Er war der Sohn des Grafen Viktor von Wimpffen und Anastasia Sina von Hodos. Am 11. Juni 1892 ehelichte er Franziska Gräfin Stockau, aus einem morganatischen Stamm des Hauses Thurn und Taxis.

1892 ließ er sich ein 1800 kg schweres Dampf-Automobil von der französischen Firma Serpollet nach Wien importieren. Dieses Automobil wurde mit Koks befeuert. Damit genügend Dampf produziert wurde, musste vom Beifahrer ständig „nachgelegt“ werden. Wimpffen ersuchte dafür das „Referat für Spektakel“ in der Wiener Polizei, um eine Genehmigung zum Betrieb desselben und legte eine Fahrerprüfung ab. Die Räder waren eisenbeschlagen und erzeugten einen enormen Lärm. Dreißig Jahre später besaß er neben einem Rolls-Royce etliche Daimlers. Als begeisterter Technik-Freak engagierte sich Wimpffen um 1900 als Mitglied des Österreichischen Automobil-Clubs.

Seit 1905 war er erbliches Mitglied des ungarischen Oberhauses, in der zweiten Kammer des Parlaments. Sein Sohn Simon Graf von Wimpffen verstarb 1918 bei einem Einsatz am der Front im Ersten Weltkrieg. Die Ercsier Zuckerfabrik in Ungarn wurde als die erste moderne Industrieansiedlung der Gegend von ihm 1912 gegründet.
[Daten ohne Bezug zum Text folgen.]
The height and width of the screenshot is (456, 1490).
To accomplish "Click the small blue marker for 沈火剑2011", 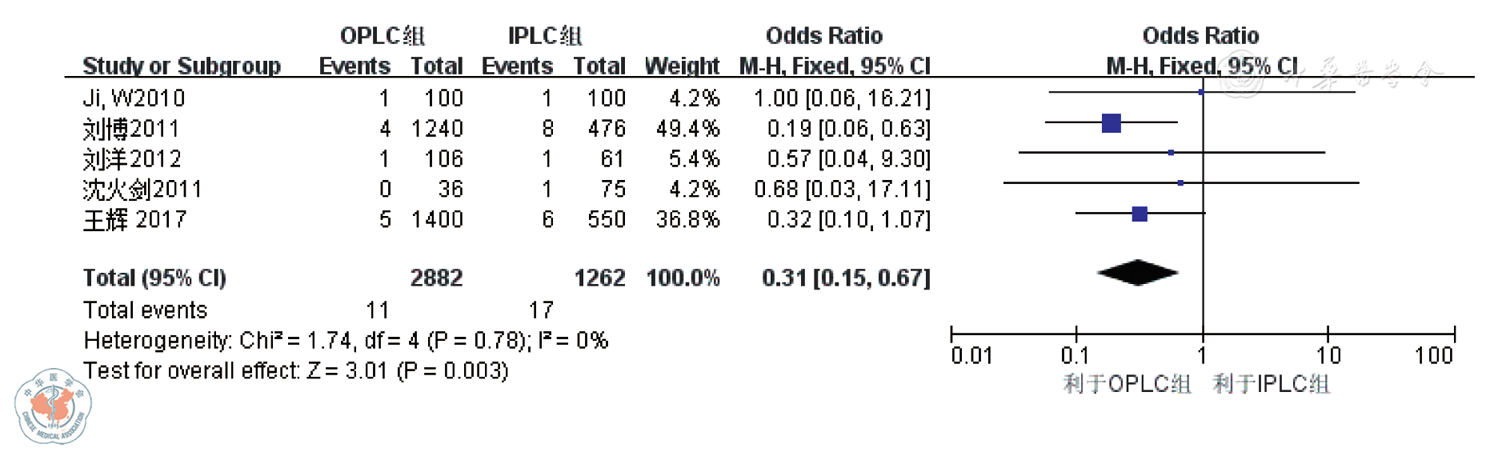I will 1181,183.
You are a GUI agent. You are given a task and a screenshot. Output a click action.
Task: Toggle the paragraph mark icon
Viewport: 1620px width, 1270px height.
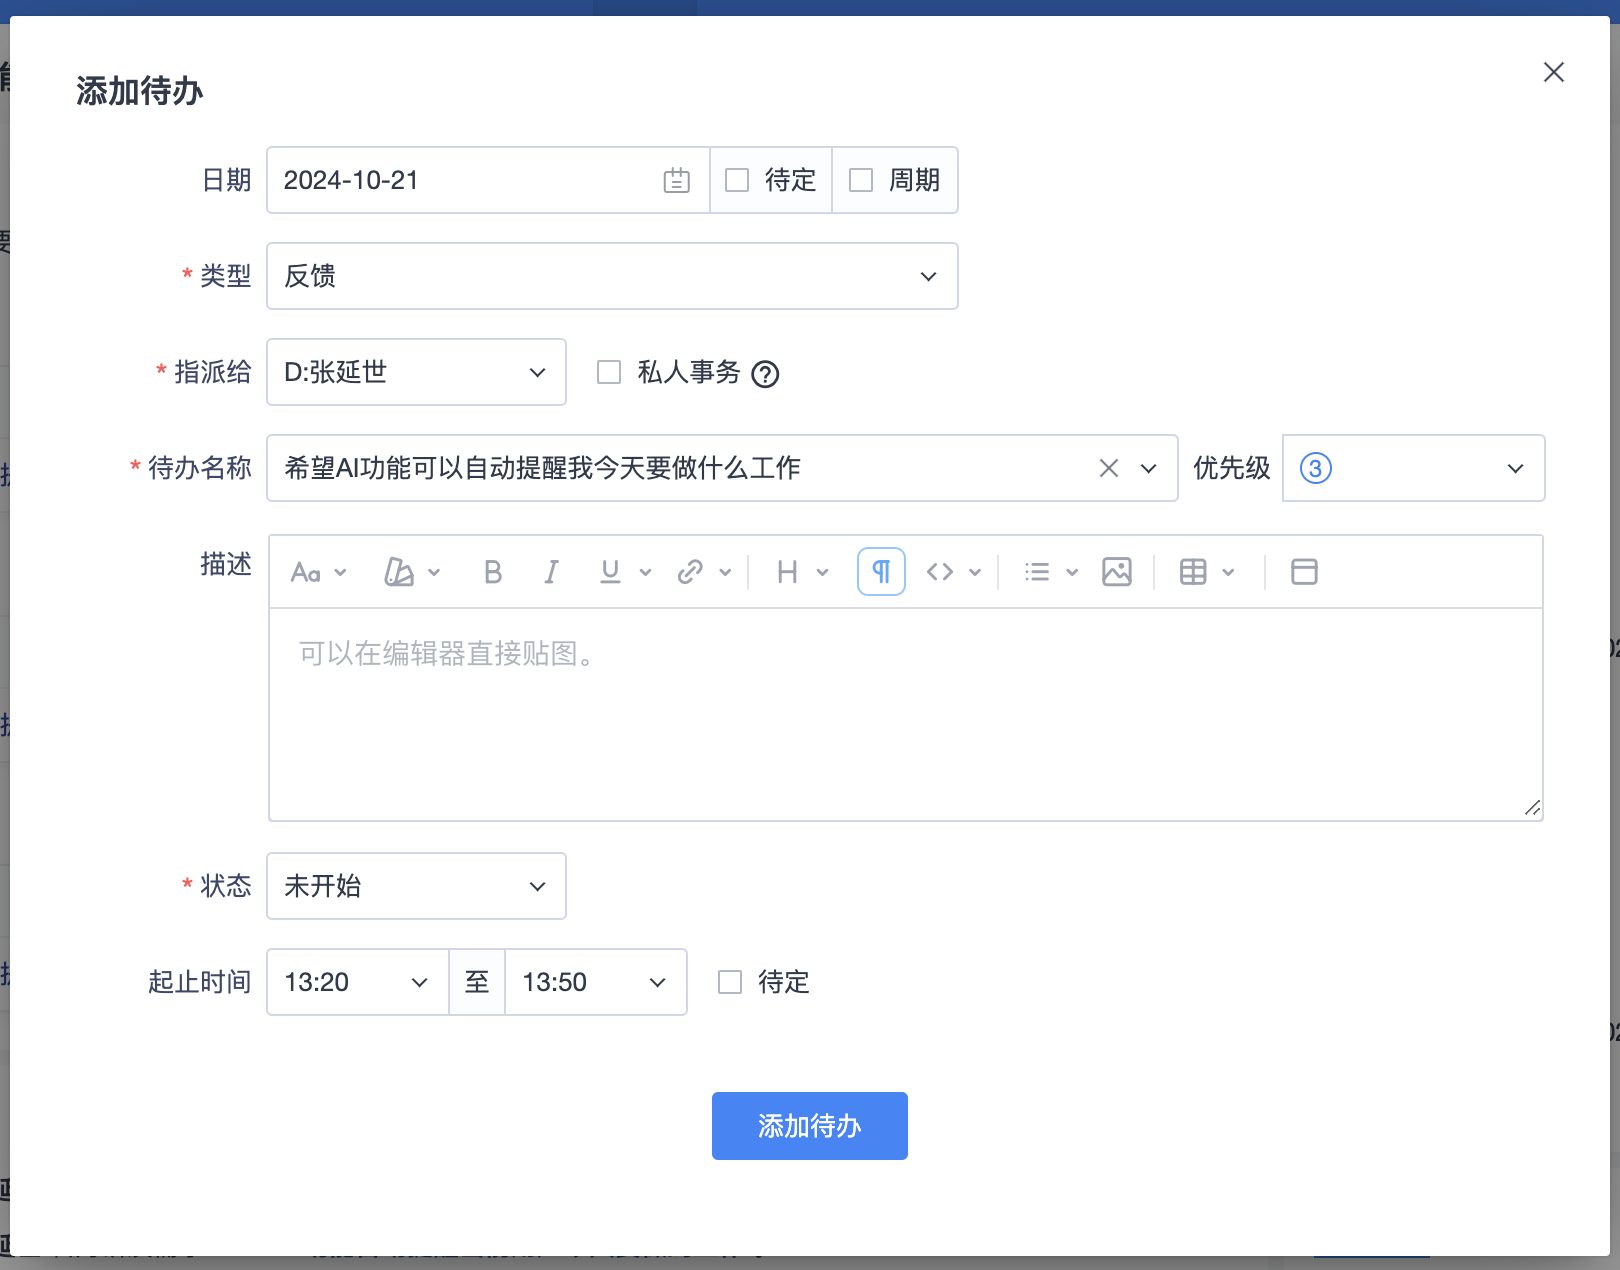pyautogui.click(x=881, y=572)
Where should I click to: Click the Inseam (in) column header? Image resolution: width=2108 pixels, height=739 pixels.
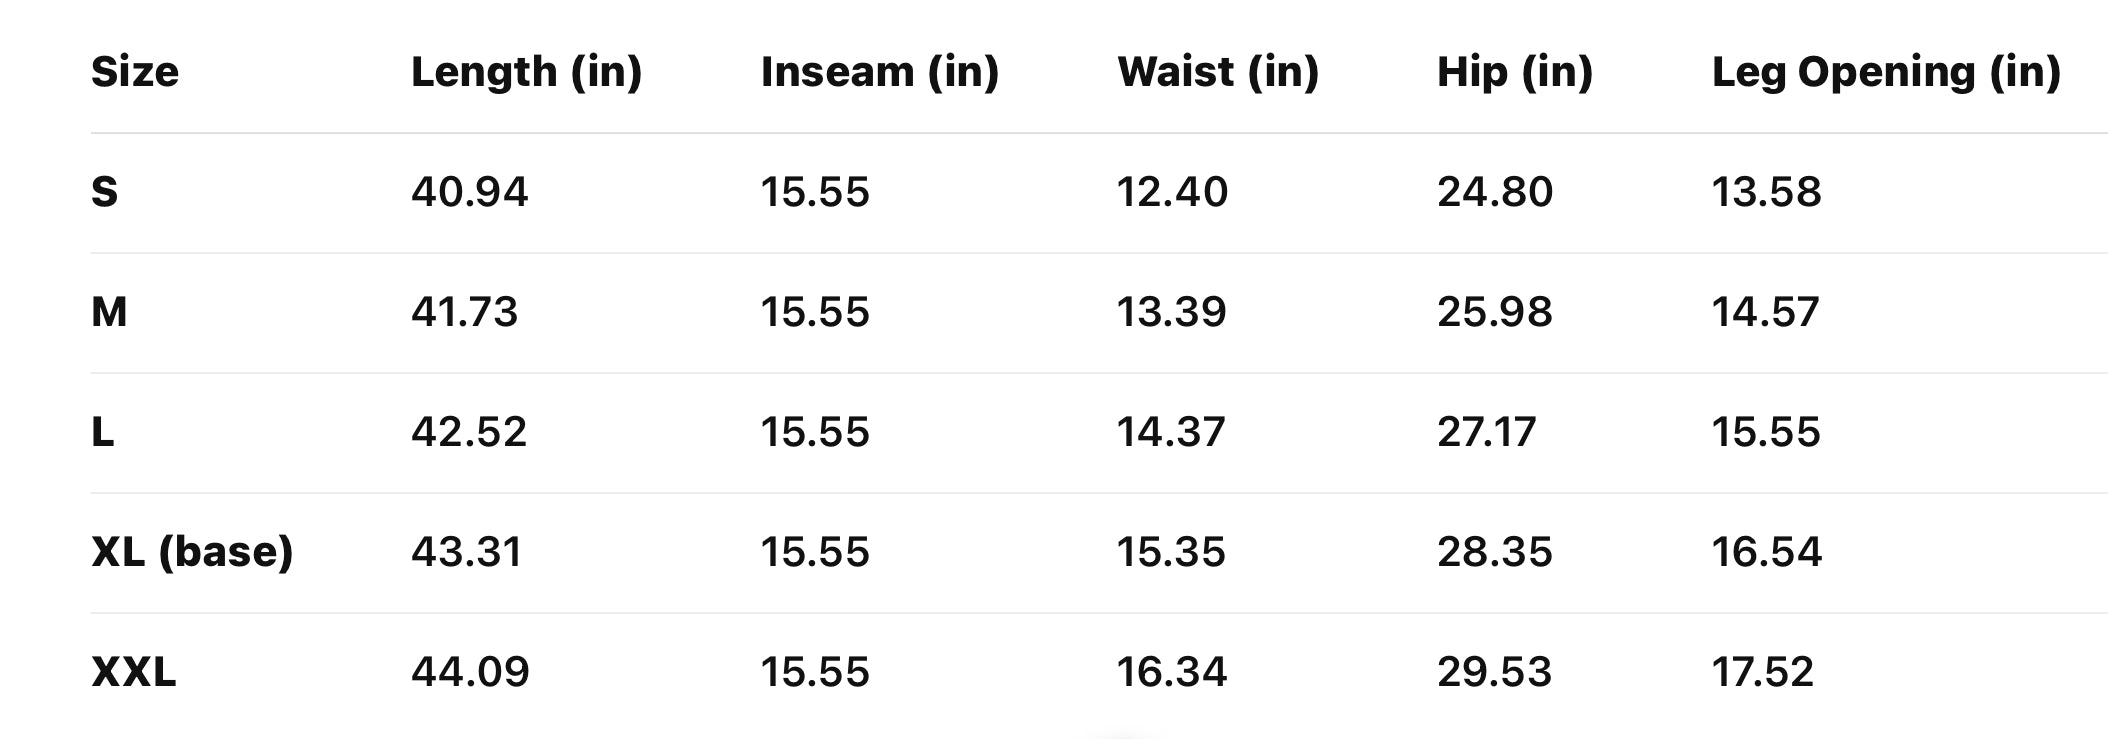[x=879, y=72]
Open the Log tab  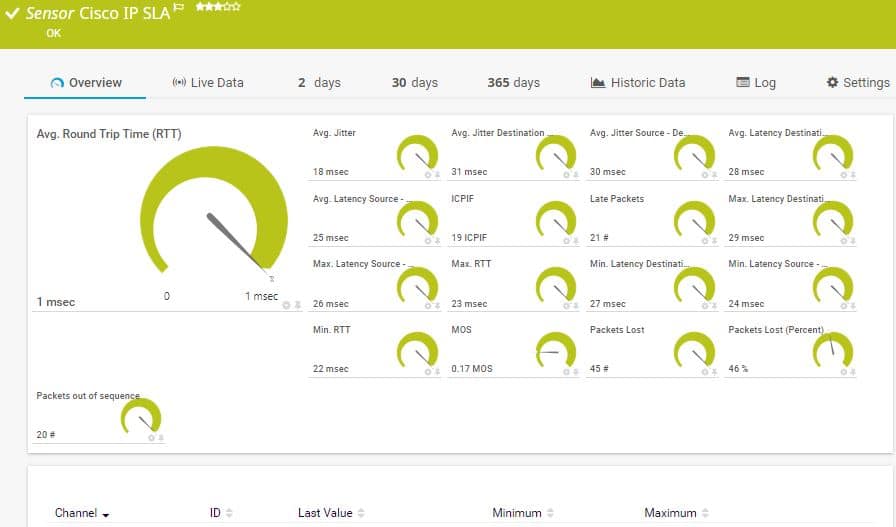756,82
Die Fabrik wurde nach dem Zweiten Weltkrieg von den Kommunisten verstaatlicht und 1998 endgültig geschlossen. Neben zahlreichen Besitztümern in Italien, Ungarn, Rumänien und Jugoslawien besaß er auch Paläste in Wien, wie das Palais Sina. Nach dem Zweiten Weltkrieg wurden die Besitztümer der Familie in Ungarn, Rumänien und Jugoslawien verstaatlicht.

Wimpffen ließ in Ungarn zahlreiche Kirchen, Kapellen, Wegeskreuze, Schlösser, Schulen und Kindergärten errichten. Er verstarb 1936 in seinem ungarischen Gut in Ercsi und wurde dort in der Familiengruft bestattet.